─── ОТРЫВОК ДЛЯ ЧТЕНИЯ
БЕРЕЗА И МЕДВЕДЬ
Береза - растительный тотем России - светлейшее из деревьев: так же белоствольна, как Москва белокаменна. Ей пристало расти на равнине, продуваемой ветром и просквоженной светом. И по корневому смыслу слова, береза - то, что брезжит, как бы не полностью вызревая в твердую древесность, но отблеском, рассеянным сияньем являясь взору - блуждающее, призрачное порождение земли. Прочие деревья темны, коричневы стволами, воспроизводя цвет родимого основанья и почвы, они - как бы продолженния своих корней, до верхушек принявшие землистый цвет. Само обозначение "коричневый" - от "коры"; береза, напротив, - свет, не покрытый грубой корой вещества.
Не веруя обманчивому миру,
Под грубою корою вещества
Я осязал нетленную порфиру
И узнавал сиянье божества...
Владимир Соловьев, "Три свидания"
Вот с каким мистическим прозрением в световую сущность природы можно сравнить видение березы... Едва восставая из земли, она сразу окрашивается в белое; в противоположность савану, облекающему мертвых для схоронения в землю, она как будто знаменует воскресение, исхождение солнца из могильной тьмы.
──────
**ЗАДАНИЕ**
Выпишите из отрывка для чтения все имена собственные, кроме заглавия, включая название стихотворения.
─── ФРАГМЕНТ ДАННЫХ
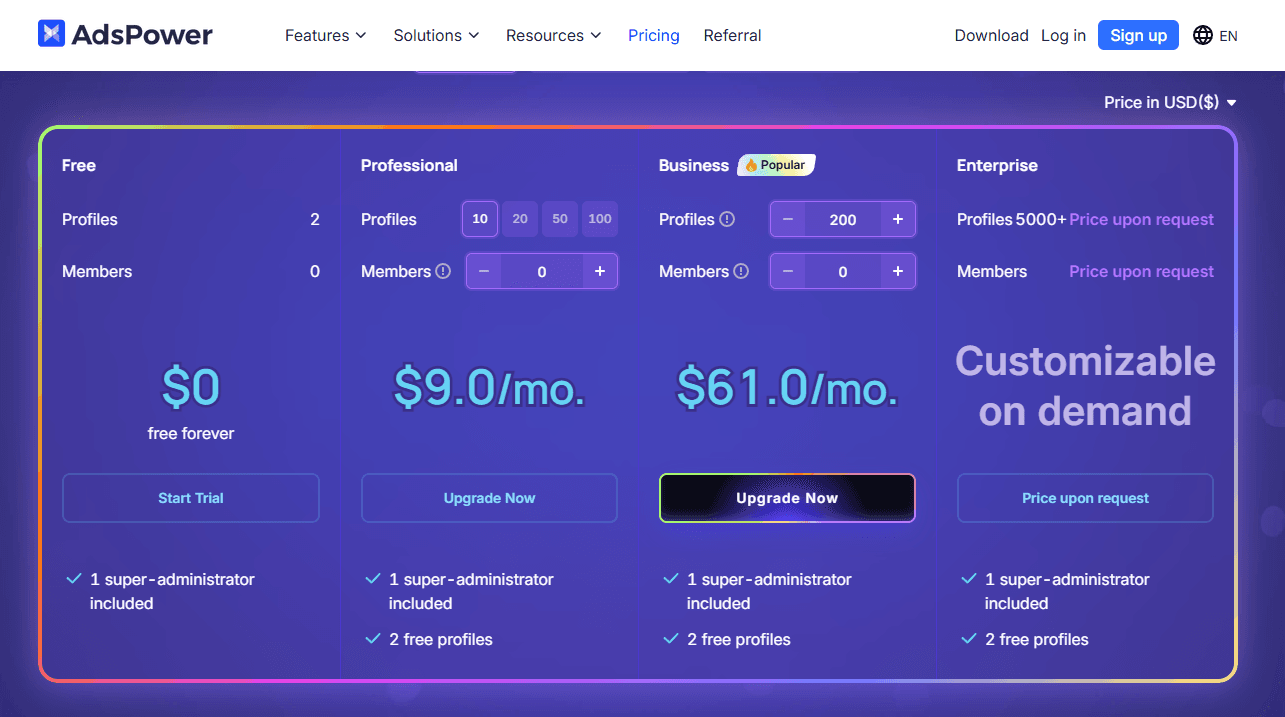The image size is (1285, 717).
Task: Choose 100 profiles option in Professional
Action: [600, 219]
──────
**РЕЗУЛЬТАТ ЗАДАНИЯ**
Россия, Москва, Владимир Соловьев, «Три свидания»